Manabe et al. have investigated novel CO surrogate agents focused on formic acid derivatives and found that 2,4,6-trichlorophenyl formate (T3121) can act functionally as a CO equivalent.1) This compound is a stable crystalline solid at room temperature and it rapidly decomposes into CO and 2,4,6-trichlorophenol by treatment with a trialkylamine. In situ generated CO is successfully applied to the palladium-catalyzed carbonylation of aryl/alkenyl halides and triflates to give their 2,4,6-trichlorophenol esters. Continuously, the given esters can be transformed into the corresponding carboxylic acid derivatives by the reaction with various nucleophiles.

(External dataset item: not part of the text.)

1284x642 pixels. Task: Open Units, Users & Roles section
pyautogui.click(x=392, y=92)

This carbonylation reaction is a highly practical synthetic method since it does not decrease the reaction yields even in gram-scale reactions.2)
Subsequently, Manabe et al. have developed the reductive carbonylation using N-formylsaccharin (F0854) as a CO equivalent.3) In this reaction, palladium acetate is used as a catalyst and the reaductive carbonylation of aryl bromides is accomplished in combination with triethylsilane as a nucleophile. The hydrogen atom on a formyl group of formed aldehydes is introduced by the addition of the hydride species from triethylsilane.

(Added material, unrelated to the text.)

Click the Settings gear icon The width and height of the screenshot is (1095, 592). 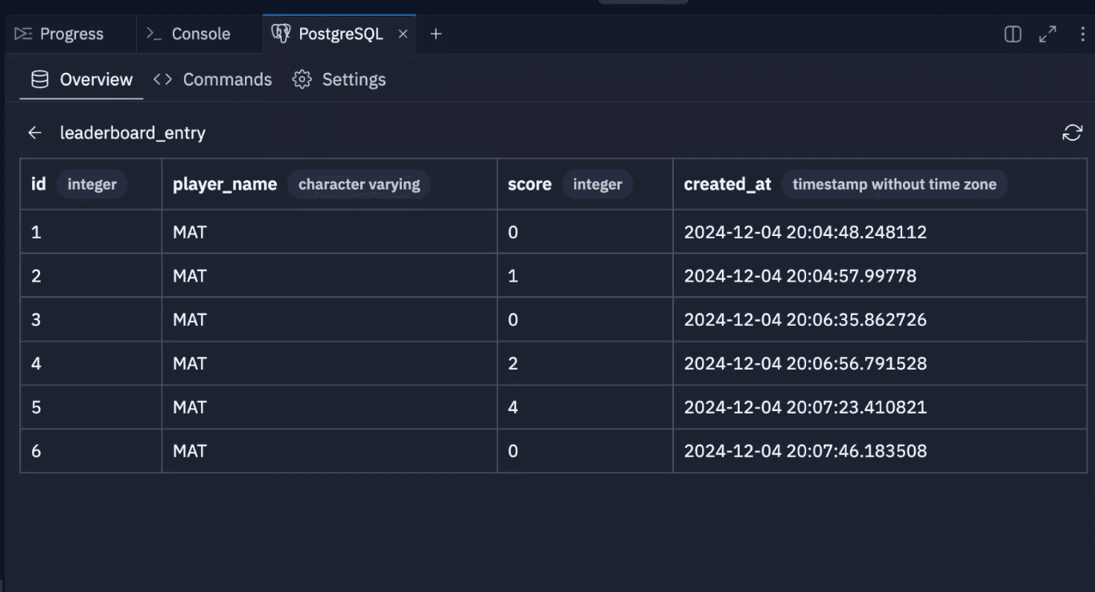point(302,79)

In a case using 2,4,6-trichlorophenyl formate together with other nucleophiles, the carbonylation reaction tends to be complicated because of the nucleophilicity of 2,4,6-trichlorophenol formed as a by-product. However, in the carbonylation reaction using N-formylsaccharin, hydrosilanes can be directly used as a nucleophile because the nucleophilicity of formed saccharin is sufficiently inert.
- 1)T. Ueda, H. Konishi, K. Manabe, Org. Lett. 2012, 14, 5370.
- 2)H. Konishi, T. Ueda, K. Manabe, Org. Synth. 2014, 91, 39.
- 3)T. Ueda, H. Konishi, K. Manabe, Angew. Chem. Int. Ed. 2013, 52, 8611.